■ Extracted text:

########################################

Ukrainian economist and politician

Oleksandr Serhiyovych Ponomaryov (Олександр Сергійович Пономарьов; born 7 January 1962) is a Ukrainian economist and politician. He has served as a People's Deputy of Ukraine since 12 December 2012 from Ukraine's 78th electoral district, representing south-eastern Zaporizhzhia Oblast.

== Education ==
He studied at the Chubar Zaporizhzhia Institute of Mechanical Engineering, Faculty of Electronic Engineering, and at the Academy of Management and Information Technologies (ARIU) of Zaporizhzhia National Technical University, majoring in Management.

He holds a Doctor of Economics with a specialization in “Economics and Business Management (by Type of Economic Activity),” as well as the academic title of Professor in the Department of Production, Business, and Management

== Labor activity ==
1980 - 1983 - mechanical assembly fitter at the "Pershotravnev plant" in Berdyansk, Zaporizhzhia region.

1983 - 1986 - traffic controller at the "Pershotravnev plant".

1986 - 1995 - technician for current repair and maintenance of radio equipment of the Communal motor vehicle enterprise in Berdyansk, Zaporizhzhia region.

1995 - 1997 - engaged in private entrepreneurial activities.

1998 — 2012 - Chairman of the Board of industrial holding company "Berdyanskyi Rayagroprompostach" , Berdyansk, Zaporizhia Region (Ukraine).

== Public and Political Activities ==
2002–2006 — Member of the Zaporizhzhia Regional Council.

2006 — Elected to the Executive Committee of the Berdiansk City Council.

2010–2012 — Member of the Zaporizhzhia Regional Council.

########################################

[Pixel coordinate grounding records]
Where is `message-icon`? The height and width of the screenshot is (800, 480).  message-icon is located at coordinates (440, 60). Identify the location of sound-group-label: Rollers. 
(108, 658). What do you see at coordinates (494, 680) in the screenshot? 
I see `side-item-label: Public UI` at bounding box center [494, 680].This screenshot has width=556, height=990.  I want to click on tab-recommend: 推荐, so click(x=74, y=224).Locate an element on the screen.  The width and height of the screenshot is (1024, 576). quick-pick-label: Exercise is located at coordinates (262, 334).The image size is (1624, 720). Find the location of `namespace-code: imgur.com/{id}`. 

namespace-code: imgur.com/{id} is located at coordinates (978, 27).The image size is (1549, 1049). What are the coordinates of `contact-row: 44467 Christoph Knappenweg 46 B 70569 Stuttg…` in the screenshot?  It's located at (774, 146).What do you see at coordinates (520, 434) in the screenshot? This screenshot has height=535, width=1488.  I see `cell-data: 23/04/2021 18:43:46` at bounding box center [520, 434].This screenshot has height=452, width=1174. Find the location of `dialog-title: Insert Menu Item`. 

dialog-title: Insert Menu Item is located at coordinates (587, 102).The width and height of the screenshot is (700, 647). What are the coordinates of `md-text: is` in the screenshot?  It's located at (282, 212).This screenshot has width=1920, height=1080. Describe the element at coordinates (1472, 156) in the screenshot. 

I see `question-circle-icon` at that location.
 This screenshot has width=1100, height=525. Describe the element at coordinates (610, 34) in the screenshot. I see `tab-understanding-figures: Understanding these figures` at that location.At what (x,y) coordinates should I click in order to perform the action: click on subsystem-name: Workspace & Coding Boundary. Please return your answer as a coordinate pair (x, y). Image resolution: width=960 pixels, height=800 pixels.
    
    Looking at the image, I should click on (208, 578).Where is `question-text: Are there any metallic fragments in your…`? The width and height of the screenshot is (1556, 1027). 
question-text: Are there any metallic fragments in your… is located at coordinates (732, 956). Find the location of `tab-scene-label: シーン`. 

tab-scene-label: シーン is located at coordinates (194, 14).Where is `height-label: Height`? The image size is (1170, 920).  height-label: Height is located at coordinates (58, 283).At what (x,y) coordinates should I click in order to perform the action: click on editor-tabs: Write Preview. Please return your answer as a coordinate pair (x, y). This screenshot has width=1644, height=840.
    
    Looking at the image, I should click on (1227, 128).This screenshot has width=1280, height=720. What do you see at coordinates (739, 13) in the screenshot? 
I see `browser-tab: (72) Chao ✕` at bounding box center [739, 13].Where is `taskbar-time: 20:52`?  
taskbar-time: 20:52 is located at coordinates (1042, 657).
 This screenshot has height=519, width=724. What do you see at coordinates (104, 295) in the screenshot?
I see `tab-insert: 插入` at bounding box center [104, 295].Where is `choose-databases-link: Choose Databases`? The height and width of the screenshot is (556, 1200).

########################################

■ Task set:
A – In the Ponomaryov biography, which electoral district has he represented since 12 December 2012?
B – Extend the Ponomaryov biography, picking up after its last entry, "2010–2012 — Member of the Zaporizhzhia Regional Council."
The records are separate from the Oleksandr Ponomaryov biography above.

■ Expected outputs:
A – Ukraine's 78th electoral district, in south-eastern Zaporizhzhia Oblast.

B –
2012 — Member of the Verkhovna Rada of Ukraine (7th convocation), Electoral District No. 78, Zaporizhzhia Oblast, independent candidate. November 27, 2014 — Member of the Verkhovna Rada of Ukraine (8th convocation), Electoral District No. 78, Zaporizhzhia Oblast, independent candidate.

Member of the "Will of the People" parliamentary group.

Chair of the Subcommittee on Highways and Road Infrastructure of the Verkhovna Rada of Ukraine Committee on Transport.

== After Russian invasion of Ukraine ==
After the Russian invasion began, he returned from Kyiv to his home in Berdyansk city, which was still under Ukrainian control at the time. Two days later, the city fell under occupation, and he began providing humanitarian aid to local residents and refugees from Mariupol and border regions who were trying to reach territories controlled by Ukraine. He was later placed on a wanted list by the Russian occupiers for financing the Ukrainian Armed Forces, and a month later was detained and taken prisoner by them.

On the day news of his abduction broke, all businesses associated with the MP suspended operations. Viktor Dudukalov, a former member of the Berdyansk District Council, reported that, according to his information, Oleksandr Ponomarev “refused to cooperate with Russia and supported the Ukrainian military.”

Later, media outlets reported that Ponomarev himself had been taken to the Berdyansk intensive care unit in “stable but serious condition.” According to the MP’s own comments, he suffered a heart attack while under occupation. Some time later, he was able to travel abroad for treatment, thereby leaving Berdyansk and Russian territory via the temporarily occupied Crimea.

After the MP’s departure, the businesses associated with him were seized by Russian occupiers and local collaborators and re-registered under Russian law.

On November 13, 2022, Russian occupiers, specifically the LPR Prosecutor’s Office, announced that they had opened a case against a Berdyansk MP for supporting the Ukrainian Armed Forces, claiming that under the guise of supplying lubricants and fuel to Russian troops, the MP had obtained information on the location of Russian military units and passed it on to the Ukrainian Armed Forces.

On January 17, 2023, he returned to Ukraine via the border with Poland, and by January 19, he was seen at a session of the Verkhovna Rada.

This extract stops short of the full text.